ASSIGNMENT →
Two lines mark the range in the entries below: the one holding "This screenshot has height=801, width=1512." and the one holding "You are a computer-use agent. Image". Set down those two and all lines between them, exactly.

==== SUPPLIED DATA

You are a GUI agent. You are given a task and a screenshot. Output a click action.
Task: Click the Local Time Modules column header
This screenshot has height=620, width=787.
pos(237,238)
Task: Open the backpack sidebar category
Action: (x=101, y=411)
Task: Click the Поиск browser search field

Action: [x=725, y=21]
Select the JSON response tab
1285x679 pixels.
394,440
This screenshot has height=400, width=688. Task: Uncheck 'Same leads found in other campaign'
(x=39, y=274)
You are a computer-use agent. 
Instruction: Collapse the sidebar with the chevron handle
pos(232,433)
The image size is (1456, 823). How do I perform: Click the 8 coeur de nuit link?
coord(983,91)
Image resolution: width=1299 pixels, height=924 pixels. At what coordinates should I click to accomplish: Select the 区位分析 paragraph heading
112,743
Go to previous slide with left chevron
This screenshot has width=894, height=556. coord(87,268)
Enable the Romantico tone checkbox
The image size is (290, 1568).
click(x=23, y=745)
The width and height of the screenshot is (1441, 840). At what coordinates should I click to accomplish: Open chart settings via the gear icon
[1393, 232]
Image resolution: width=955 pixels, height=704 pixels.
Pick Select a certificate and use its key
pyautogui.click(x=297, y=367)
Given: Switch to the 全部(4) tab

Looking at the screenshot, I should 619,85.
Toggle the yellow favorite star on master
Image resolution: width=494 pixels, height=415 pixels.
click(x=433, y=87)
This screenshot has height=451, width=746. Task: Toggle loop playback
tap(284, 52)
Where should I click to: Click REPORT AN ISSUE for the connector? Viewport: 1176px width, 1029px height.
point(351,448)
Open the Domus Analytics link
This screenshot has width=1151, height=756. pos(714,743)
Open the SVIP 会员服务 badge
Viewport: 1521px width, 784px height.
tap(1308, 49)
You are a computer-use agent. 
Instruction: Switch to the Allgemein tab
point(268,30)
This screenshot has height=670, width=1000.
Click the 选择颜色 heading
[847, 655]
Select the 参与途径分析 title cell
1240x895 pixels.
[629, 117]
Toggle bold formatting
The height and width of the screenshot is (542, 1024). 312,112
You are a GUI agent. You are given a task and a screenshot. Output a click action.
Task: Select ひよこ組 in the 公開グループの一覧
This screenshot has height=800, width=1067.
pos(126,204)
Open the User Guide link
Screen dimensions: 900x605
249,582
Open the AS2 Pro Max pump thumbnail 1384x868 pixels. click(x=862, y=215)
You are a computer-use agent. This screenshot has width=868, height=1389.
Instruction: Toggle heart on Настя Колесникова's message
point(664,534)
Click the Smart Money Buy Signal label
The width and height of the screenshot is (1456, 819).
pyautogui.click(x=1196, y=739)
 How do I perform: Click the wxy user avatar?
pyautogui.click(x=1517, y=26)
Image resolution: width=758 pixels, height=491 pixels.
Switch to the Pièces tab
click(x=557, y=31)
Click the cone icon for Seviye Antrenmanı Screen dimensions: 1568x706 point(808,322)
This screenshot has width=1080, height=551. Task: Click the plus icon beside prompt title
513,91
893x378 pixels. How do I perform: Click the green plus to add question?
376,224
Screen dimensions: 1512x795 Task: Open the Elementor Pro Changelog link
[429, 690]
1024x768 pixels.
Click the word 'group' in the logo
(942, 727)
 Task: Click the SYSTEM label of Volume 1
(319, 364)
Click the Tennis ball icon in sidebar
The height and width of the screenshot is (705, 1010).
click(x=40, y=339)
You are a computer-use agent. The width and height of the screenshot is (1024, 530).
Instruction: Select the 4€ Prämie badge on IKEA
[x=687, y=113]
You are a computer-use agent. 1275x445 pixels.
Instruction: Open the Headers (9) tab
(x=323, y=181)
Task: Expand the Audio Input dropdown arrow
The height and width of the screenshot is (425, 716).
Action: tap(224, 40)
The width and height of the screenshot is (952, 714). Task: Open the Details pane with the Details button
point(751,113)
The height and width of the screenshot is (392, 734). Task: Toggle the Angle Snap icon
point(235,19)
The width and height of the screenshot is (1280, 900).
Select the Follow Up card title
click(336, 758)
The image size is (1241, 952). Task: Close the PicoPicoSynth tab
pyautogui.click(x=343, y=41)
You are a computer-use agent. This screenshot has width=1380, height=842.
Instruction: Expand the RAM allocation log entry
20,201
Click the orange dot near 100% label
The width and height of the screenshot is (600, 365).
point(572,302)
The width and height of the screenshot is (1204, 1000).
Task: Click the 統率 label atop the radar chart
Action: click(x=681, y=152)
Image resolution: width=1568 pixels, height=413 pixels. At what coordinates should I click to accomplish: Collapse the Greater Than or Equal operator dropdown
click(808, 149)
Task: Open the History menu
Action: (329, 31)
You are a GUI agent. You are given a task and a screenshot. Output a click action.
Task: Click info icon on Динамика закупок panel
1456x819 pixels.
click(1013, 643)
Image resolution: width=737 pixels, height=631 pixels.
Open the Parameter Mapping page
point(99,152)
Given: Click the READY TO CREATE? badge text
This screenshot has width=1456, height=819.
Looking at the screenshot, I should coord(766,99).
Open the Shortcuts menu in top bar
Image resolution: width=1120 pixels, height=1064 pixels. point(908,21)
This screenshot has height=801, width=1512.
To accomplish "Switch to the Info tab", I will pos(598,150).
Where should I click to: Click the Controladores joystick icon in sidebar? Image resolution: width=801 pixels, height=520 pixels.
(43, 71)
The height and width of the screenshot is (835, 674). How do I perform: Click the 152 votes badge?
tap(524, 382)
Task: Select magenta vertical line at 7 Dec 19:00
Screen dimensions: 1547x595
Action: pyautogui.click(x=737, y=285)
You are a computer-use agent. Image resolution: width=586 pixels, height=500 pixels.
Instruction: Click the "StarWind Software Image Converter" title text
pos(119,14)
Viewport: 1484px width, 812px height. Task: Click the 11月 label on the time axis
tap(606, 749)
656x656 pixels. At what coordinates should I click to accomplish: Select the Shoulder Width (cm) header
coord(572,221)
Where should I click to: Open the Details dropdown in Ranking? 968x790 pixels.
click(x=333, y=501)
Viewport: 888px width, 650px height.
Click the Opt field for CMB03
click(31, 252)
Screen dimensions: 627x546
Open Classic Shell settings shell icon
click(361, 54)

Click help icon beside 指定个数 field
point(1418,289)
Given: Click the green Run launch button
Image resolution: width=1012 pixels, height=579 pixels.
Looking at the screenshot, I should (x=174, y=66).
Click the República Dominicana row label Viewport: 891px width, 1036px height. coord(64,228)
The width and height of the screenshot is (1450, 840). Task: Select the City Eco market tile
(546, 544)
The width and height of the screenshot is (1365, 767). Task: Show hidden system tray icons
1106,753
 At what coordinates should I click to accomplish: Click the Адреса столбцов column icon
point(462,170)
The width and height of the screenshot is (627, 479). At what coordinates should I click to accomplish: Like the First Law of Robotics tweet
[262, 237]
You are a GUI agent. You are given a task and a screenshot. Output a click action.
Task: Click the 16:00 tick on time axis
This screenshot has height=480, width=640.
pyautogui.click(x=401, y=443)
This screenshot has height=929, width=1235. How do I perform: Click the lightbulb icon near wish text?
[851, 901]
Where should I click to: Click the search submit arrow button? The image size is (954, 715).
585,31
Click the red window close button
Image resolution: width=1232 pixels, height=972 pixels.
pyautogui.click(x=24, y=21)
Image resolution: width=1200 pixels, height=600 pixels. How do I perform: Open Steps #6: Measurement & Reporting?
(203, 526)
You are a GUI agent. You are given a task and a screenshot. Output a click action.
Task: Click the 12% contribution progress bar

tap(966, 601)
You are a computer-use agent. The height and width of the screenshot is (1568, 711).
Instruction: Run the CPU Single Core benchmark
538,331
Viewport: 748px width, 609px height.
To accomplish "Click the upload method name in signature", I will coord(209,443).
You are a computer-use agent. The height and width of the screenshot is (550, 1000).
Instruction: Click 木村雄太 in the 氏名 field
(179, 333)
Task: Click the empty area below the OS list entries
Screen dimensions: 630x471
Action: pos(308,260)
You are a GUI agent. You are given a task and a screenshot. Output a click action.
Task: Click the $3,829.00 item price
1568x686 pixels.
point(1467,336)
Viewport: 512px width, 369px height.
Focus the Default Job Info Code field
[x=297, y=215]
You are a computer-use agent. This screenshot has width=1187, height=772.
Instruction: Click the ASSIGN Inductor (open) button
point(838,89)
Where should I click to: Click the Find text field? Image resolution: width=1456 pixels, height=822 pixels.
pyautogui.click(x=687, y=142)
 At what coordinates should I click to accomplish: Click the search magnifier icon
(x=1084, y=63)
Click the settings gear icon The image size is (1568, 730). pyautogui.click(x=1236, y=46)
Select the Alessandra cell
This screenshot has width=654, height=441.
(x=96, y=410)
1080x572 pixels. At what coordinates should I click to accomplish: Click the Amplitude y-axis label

========

RESPONSE BELOW →
This screenshot has height=801, width=1512.
To accomplish "Switch to the Info tab", I will pos(598,150).
Where should I click to: Click the Controladores joystick icon in sidebar? Image resolution: width=801 pixels, height=520 pixels.
(43, 71)
The height and width of the screenshot is (835, 674). How do I perform: Click the 152 votes badge?
tap(524, 382)
Task: Select magenta vertical line at 7 Dec 19:00
Screen dimensions: 1547x595
Action: pyautogui.click(x=737, y=285)
You are a computer-use agent. Image resolution: width=586 pixels, height=500 pixels.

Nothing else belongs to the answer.